Start of Data shown

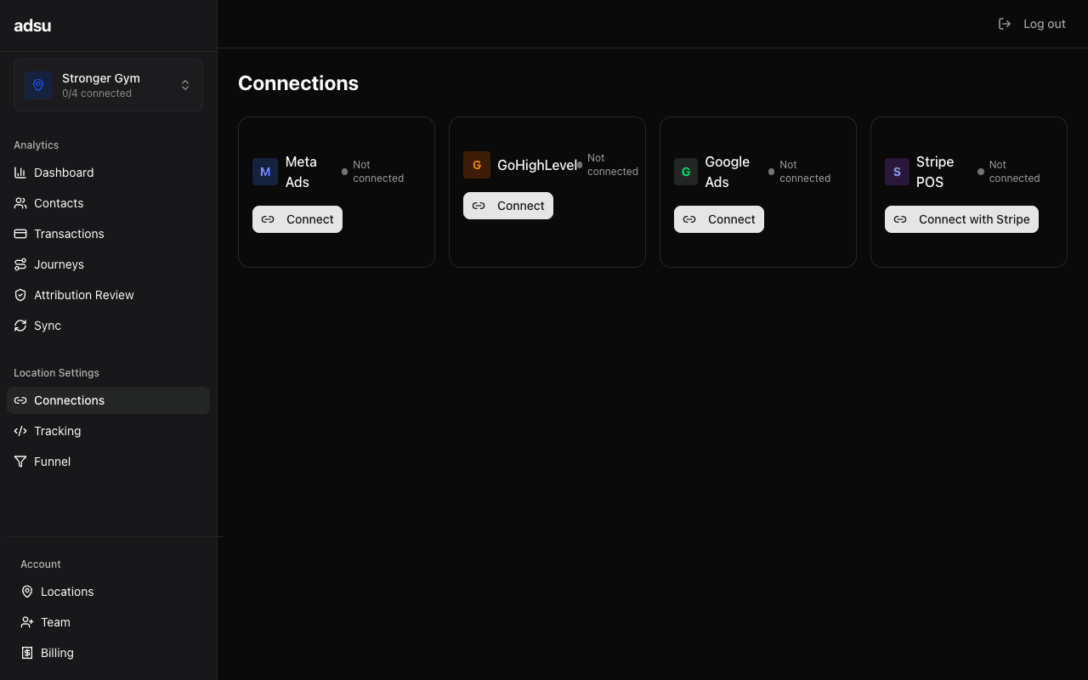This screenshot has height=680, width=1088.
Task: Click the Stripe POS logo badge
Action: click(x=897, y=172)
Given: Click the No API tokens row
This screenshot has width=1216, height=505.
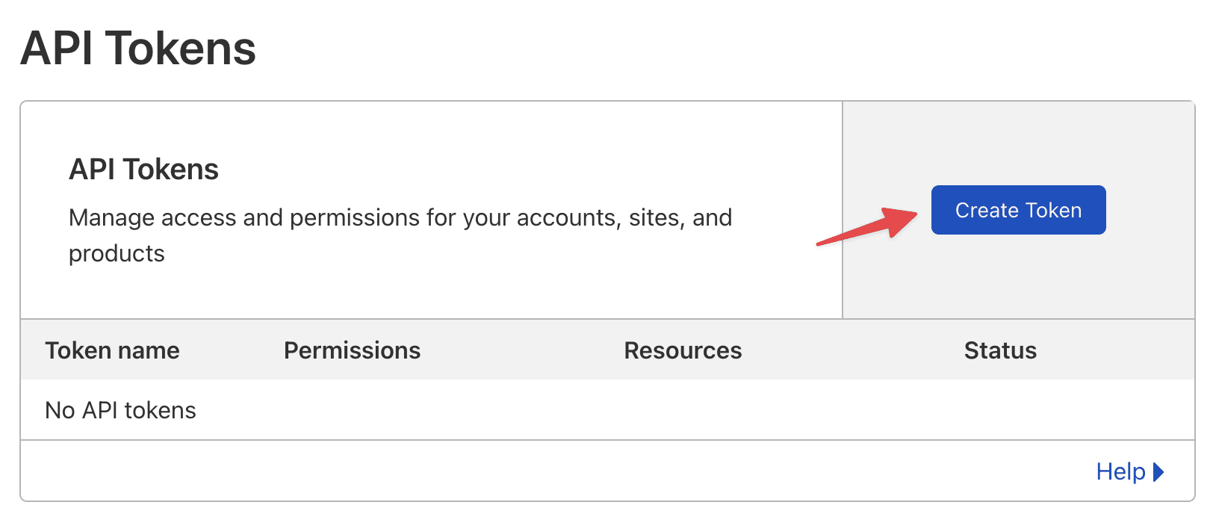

End of Data shown

Assigned task: A word-for-word repeat is expected of the lines from the one with "Given: Click the No API tokens row" to the end of the data, both included; pictures are not part of it.

Solution to this task:
Given: Click the No API tokens row
This screenshot has width=1216, height=505.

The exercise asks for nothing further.